Wherein, f is the focal length of each focusing lens group 240；HEP is the entrance pupil diameter of each focusing lens group 240；HAF is The half of the maximum visual angle of each focusing lens group 240；PhiD be each lens pedestal 210 outer peripheral edge and perpendicular to focusing The maximum value of minimum side length in the plane of the optical axis of lens group 240；PhiA is focusing lens group 240 closest to imaging surface The maximum effective diameter of lens surface；ARE is with any lens surface of any lens in focusing lens group 240 and the intersection point of optical axis For starting point, and using the position at the vertical height apart from 1/2 entrance pupil diameter of optical axis as terminal, along the profile of lens surface Resulting contour curve length.

In addition, in the various embodiments described above and in manufacturing method, included by optical imagery module provided by the utility model Each single lens group be all individual packages and existing, focusing lens group 240 is all individual packages and existing, each to realize From function, and have good image quality.

The foregoing is merely illustratives, rather than are restricted person.Any spirit and scope without departing from the utility model, and The equivalent modifications or change carried out to it, should be included in appended claims.

Claims

1. a kind of optical imagery module characterized by comprising

Circuit unit, comprising:

Circuit substrate, and multiple circuit junctions are arranged in the circuit substrate；

At least two image sensing components, each image sensing component include first surface and second surface, each image The first surface of sensing component, which is connected on the circuit substrate and its described second surface, has a sensing face and more A image contact；

Multiple electric conductors, be set to each circuit junction and each image sensing component the multiple image contact it Between；And

More lens barrel frames, are an integral molding structure, and are covered on the circuit substrate and each image sensing component, and The position of the sensing face of corresponding each image sensing component has multiple optical channels；And

Lens subassembly, comprising:

At least two lens pedestals, each lens pedestal be with lens pedestal made of opaque material, and have run through institute It states the both ends of lens pedestal and makes the lens pedestal in hollow accommodating hole, and the lens pedestal is set to more camera lenses The accommodating hole and the optical channel is set to be connected on frame；And

At least two focusing lens groups, the focusing lens group have the lens of refractive power at least two panels, and are set to institute It states on lens pedestal and is located in the accommodating hole, the imaging surface of the focusing lens group is located at the institute of the image sensing component Sensing face is stated, and the optical axis of the focusing lens group is Chong Die with the centre normal of the sensing face of the image sensing component, Make light by the focusing lens group in each accommodating hole and by being projected to the image sense after each optical channel Survey the sensing face of component；

At least two driving assemblies are electrically connected with each circuit substrate, and drive the focusing lens group in the shadow As the sensing face of sensing component centre normal direction on move；

Wherein, each focusing lens group also meets following condition:

1.0≦f/HEP≦10.0；

0deg<HAF≦150deg；

0mm<PhiD≦18mm；

0<PhiA/PhiD≦0.99；And

0.9≦2(ARE/HEP)≦2.0

Wherein, f is the focal length of each focusing lens group；HEP is the entrance pupil diameter of each focusing lens group；HAF is each The half of the maximum visual angle of the focusing lens group；PhiD be each lens pedestal outer peripheral edge and perpendicular to described right The maximum value of minimum side length in the plane of the optical axis of focus lens group；PhiA is the focusing lens group closest to the imaging surface Lens surface maximum effective diameter；ARE is with any lens surface and optical axis of any lens in the focusing lens group Intersection point be starting point, and using the position at the vertical height apart from 1/2 entrance pupil diameter of optical axis as terminal, along the lens measure The resulting contour curve length of the profile in face.

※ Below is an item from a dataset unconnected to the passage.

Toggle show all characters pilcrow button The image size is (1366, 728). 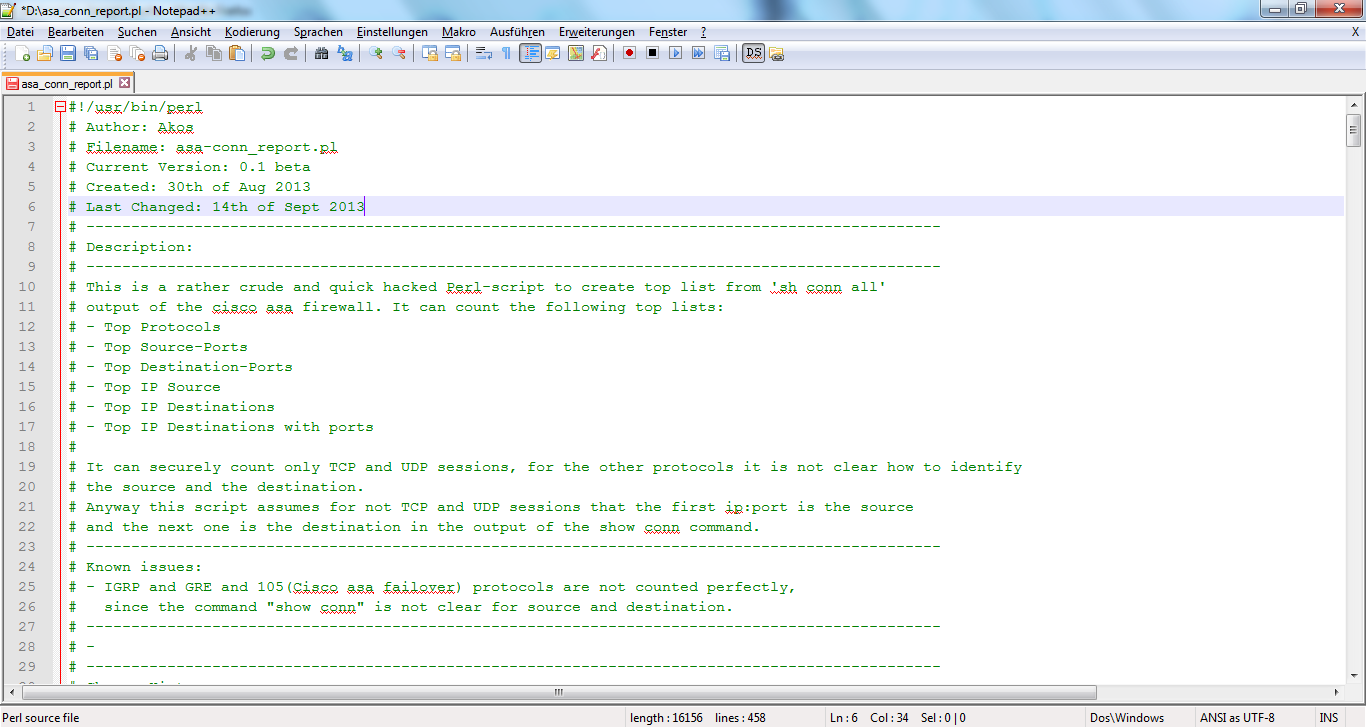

2. optical imagery module as described in claim 1, which is characterized in that each lens pedestal includes lens barrel and lens Bracket, the lens barrel has the upper through-hole through the lens barrel both ends, and the lens carrier then has through the lens branch The lower through-hole at frame both ends, the lens barrel be set in the lens carrier and be located at the lower through-hole in, make the upper through-hole with The lower through-hole is connected to and collectively forms the accommodating hole, and the lens carrier is fixed on more lens barrel frames, makes each institute Image sensing component is stated to be located in the lower through-hole, and upper each image sensing component of through-hole face of the lens barrel Sensing face, each focusing lens group are set in the lens barrel and are located in the upper through-hole, and the driving component drives The lens barrel is relative to the lens carrier in the sensing for the image sensing component for being connected to each circuit substrate Moved on the centre normal direction in face, and PhiD be the lens carrier outer peripheral edge and perpendicular to each focusing lens group The maximum value of minimum side length in the plane of optical axis.

3. optical imagery module as described in claim 1, which is characterized in that it further include an at least data transmission link, with The circuit substrate is electrically connected, and transmits multiple sensing signals caused by each image sensing component.

4. optical imagery module as described in claim 1, which is characterized in that the multiple image sensing component can sense more A chromatic image.

5. optical imagery module as described in claim 1, which is characterized in that at least one in the multiple image sensing component A to sense multiple black-and-white images, at least one of the multiple image sensing component can sense multiple chromatic images.

6. optical imagery module as described in claim 1, which is characterized in that further include at least two infrared filters, respectively The infrared filter is set in each lens pedestal and is located in each accommodating hole and in each image sense It surveys above component.

7. optical imagery module as claimed in claim 2, which is characterized in that it further include at least two infrared filters, and Each infrared filter is set in the lens barrel or the lens carrier and is located above each image sensing component.

8. optical imagery module as described in claim 1, which is characterized in that it further include at least two infrared filters, and Each lens pedestal includes filter supporter, and the filter supporter has the optical filter through the filter supporter both ends Through-hole, and each infrared filter is set in each filter supporter and is located in the optical filter through-hole, and institute It states filter supporter to correspond to the position of multiple optical channels and be set on more lens barrel frames, and makes each infrared ray Optical filter is located above the image sensing component.

9. optical imagery module as claimed in claim 8, which is characterized in that each lens pedestal includes lens barrel and lens carrier； The lens barrel has the upper through-hole through the lens barrel both ends, and the lens carrier then has through the lens carrier both ends Lower through-hole, the lens barrel be set in the lens carrier and be located at the lower through-hole in；The lens carrier is fixed on institute It states in filter supporter, and the lower through-hole, the upper through-hole and the optical filter through-hole are connected to and collectively form the appearance Hole is set, is located at each image sensing component in each optical filter through-hole, and the upper through-hole face of the lens barrel is each The sensing face of the image sensing component；In addition, the focusing lens group is set in the lens barrel and is located on described In through-hole.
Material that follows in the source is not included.